### Task description
Retype, please, the listing from its opening line through the line that contains "Your Accountant Shouldn’t", both included, without the pictures.

### Dataset extract
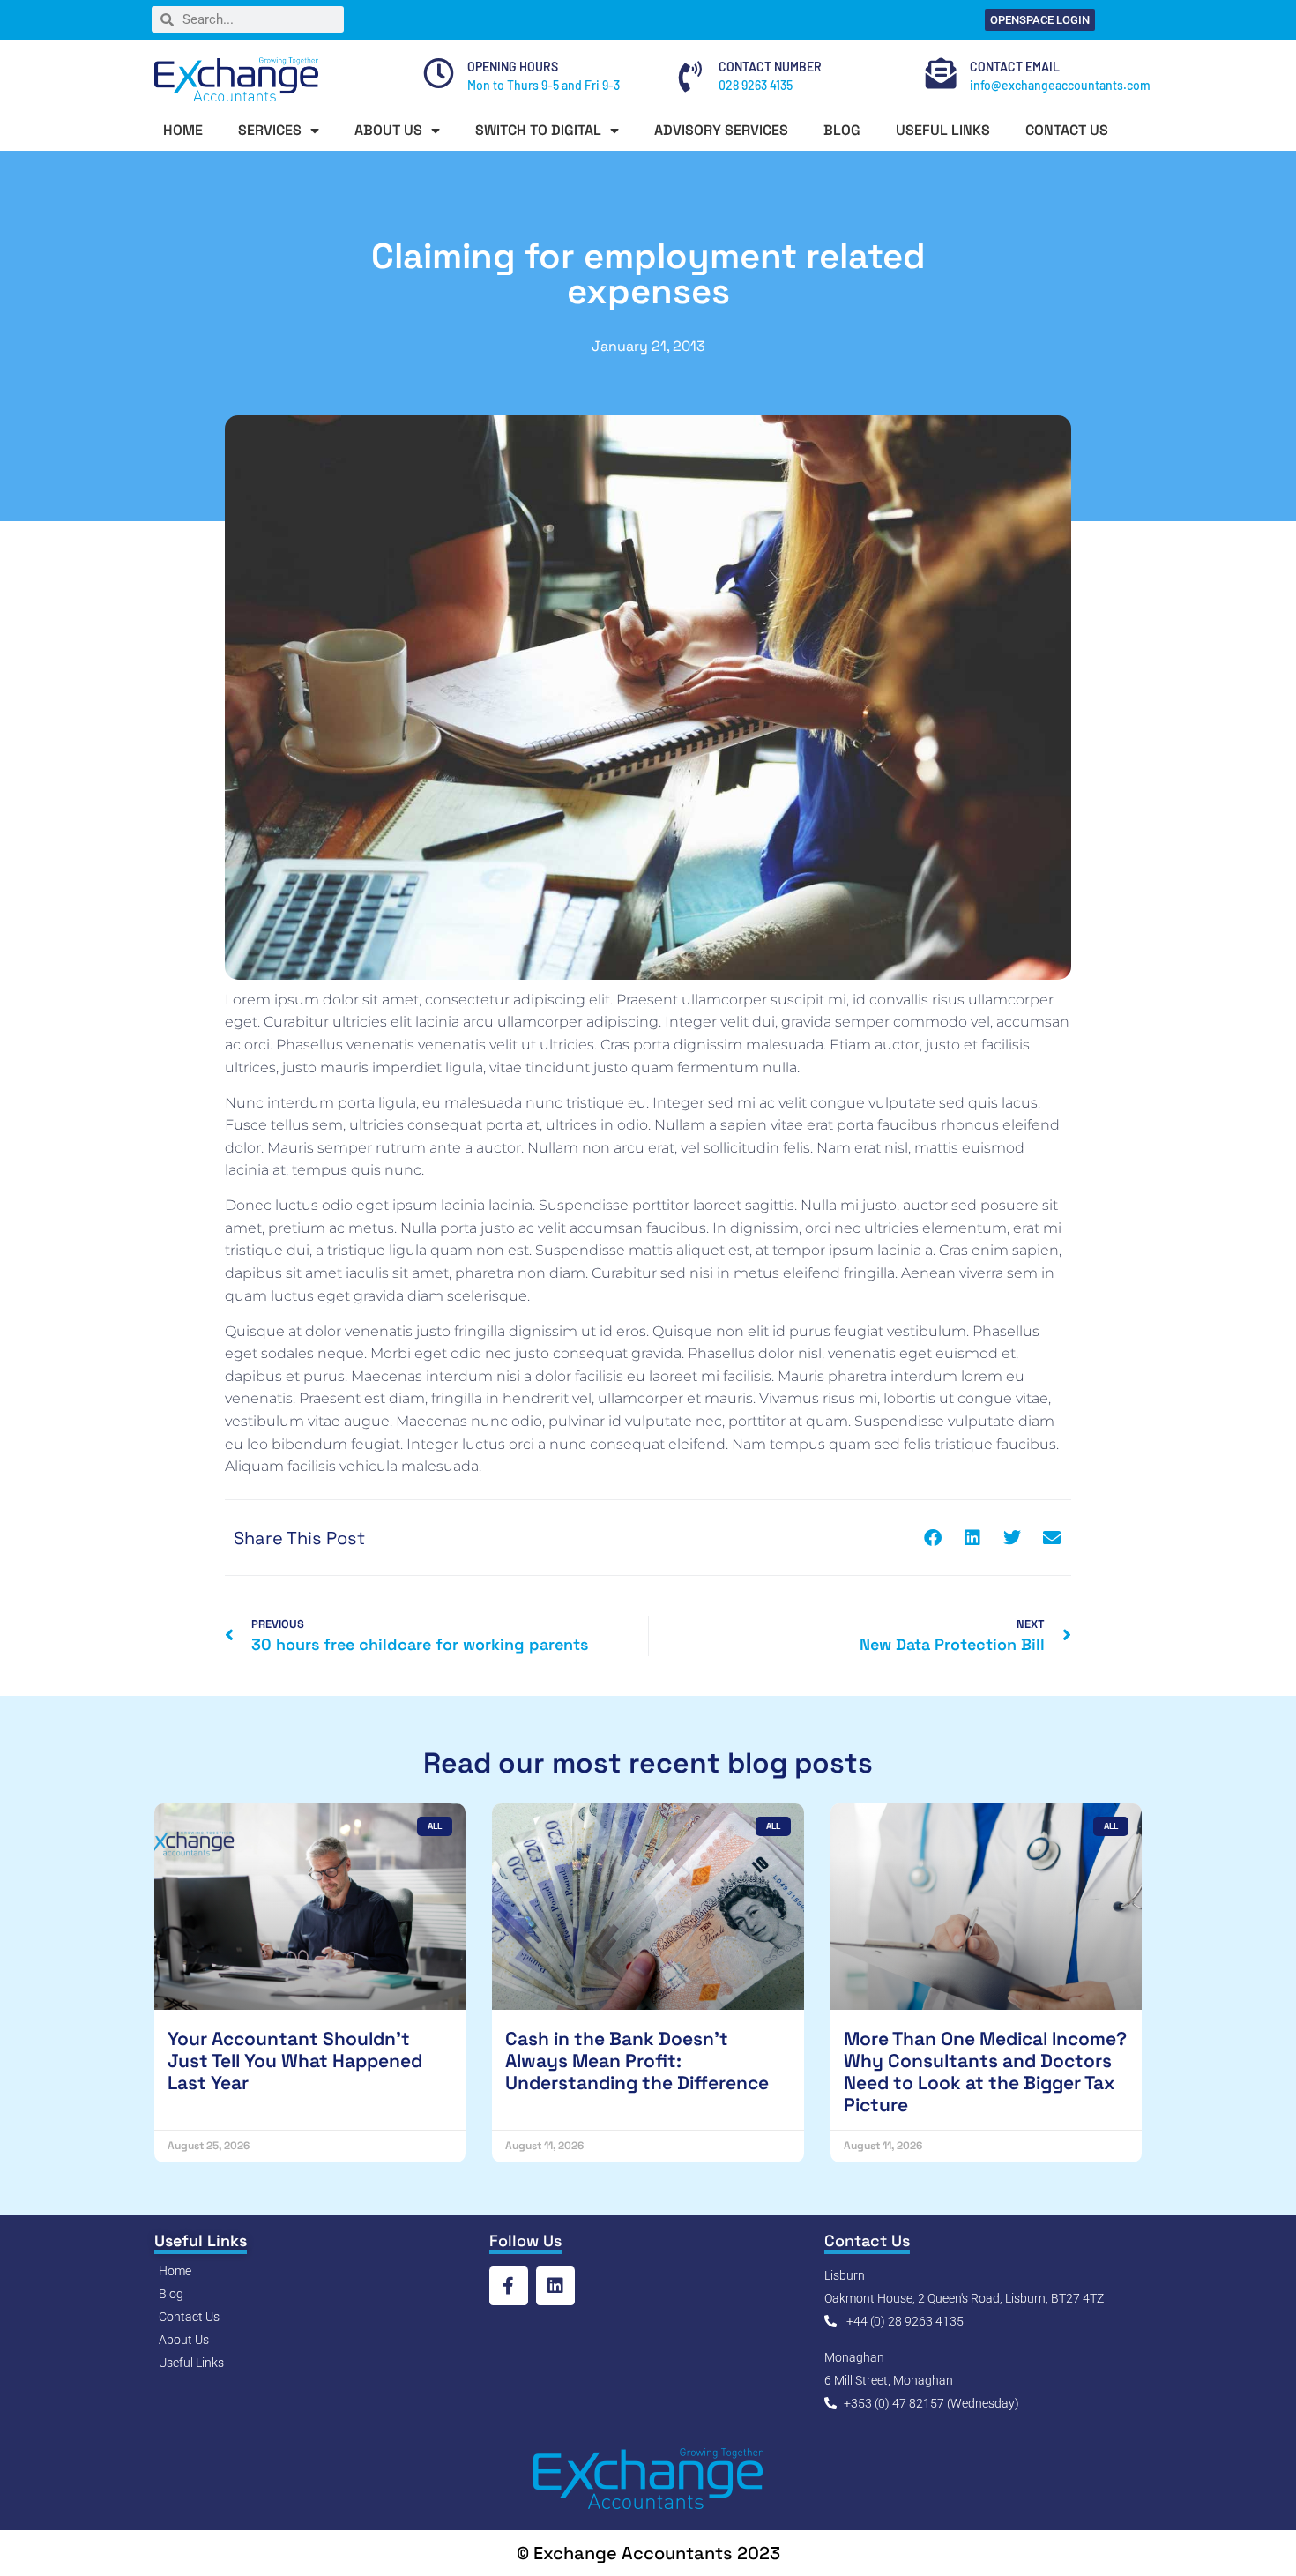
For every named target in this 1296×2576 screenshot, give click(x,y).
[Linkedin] (555, 2285)
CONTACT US (1066, 130)
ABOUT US (388, 130)
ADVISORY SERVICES (721, 130)
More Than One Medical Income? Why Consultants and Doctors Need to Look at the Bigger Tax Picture (985, 2072)
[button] (932, 1537)
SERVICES (270, 130)
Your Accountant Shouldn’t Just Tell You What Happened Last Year (295, 2060)
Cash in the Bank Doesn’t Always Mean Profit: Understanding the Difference (637, 2060)
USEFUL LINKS (943, 130)
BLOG (841, 130)
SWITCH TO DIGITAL (538, 130)
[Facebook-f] (508, 2285)
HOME (183, 130)
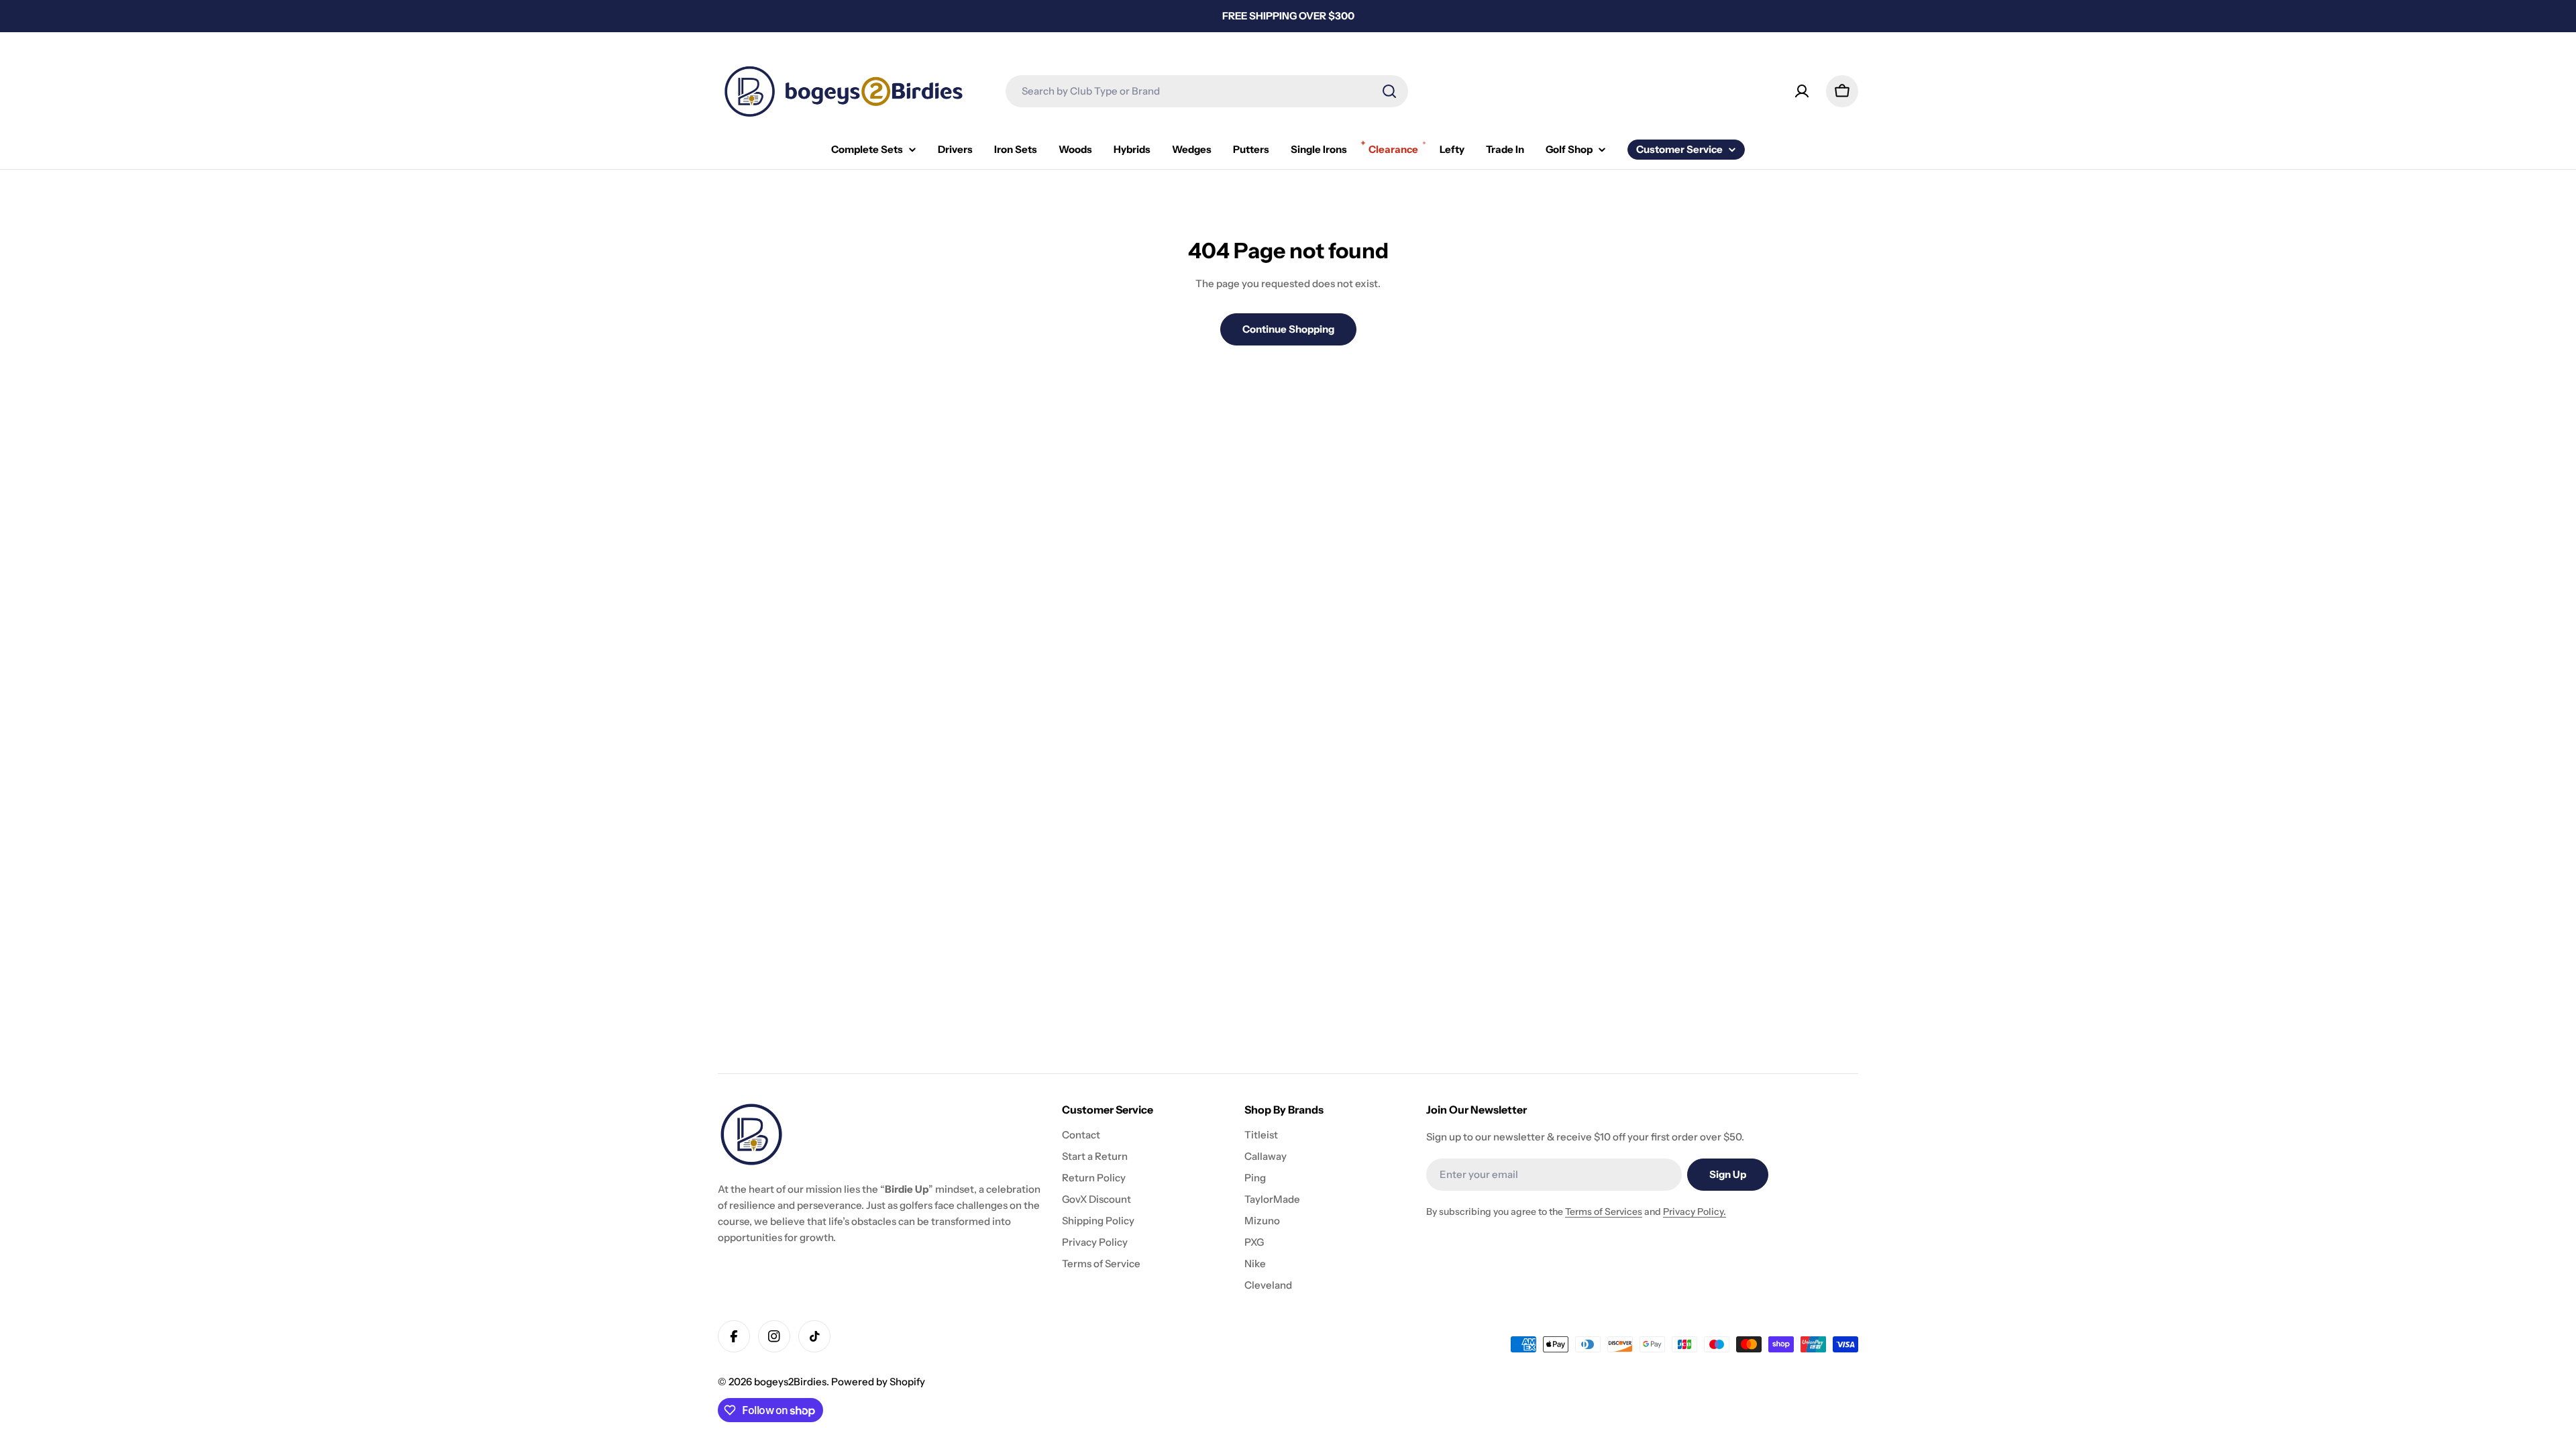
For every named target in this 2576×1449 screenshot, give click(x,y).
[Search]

### Response area
For every named target in this 1296×2576 screenshot, give click(x,y).
[Linkedin] (555, 2285)
CONTACT US (1066, 130)
ABOUT US (388, 130)
ADVISORY SERVICES (721, 130)
More Than One Medical Income? Why Consultants and Doctors Need to Look at the Bigger Tax Picture (985, 2072)
[button] (932, 1537)
SERVICES (270, 130)
Your Accountant Shouldn’t Just Tell You What Happened Last Year (295, 2060)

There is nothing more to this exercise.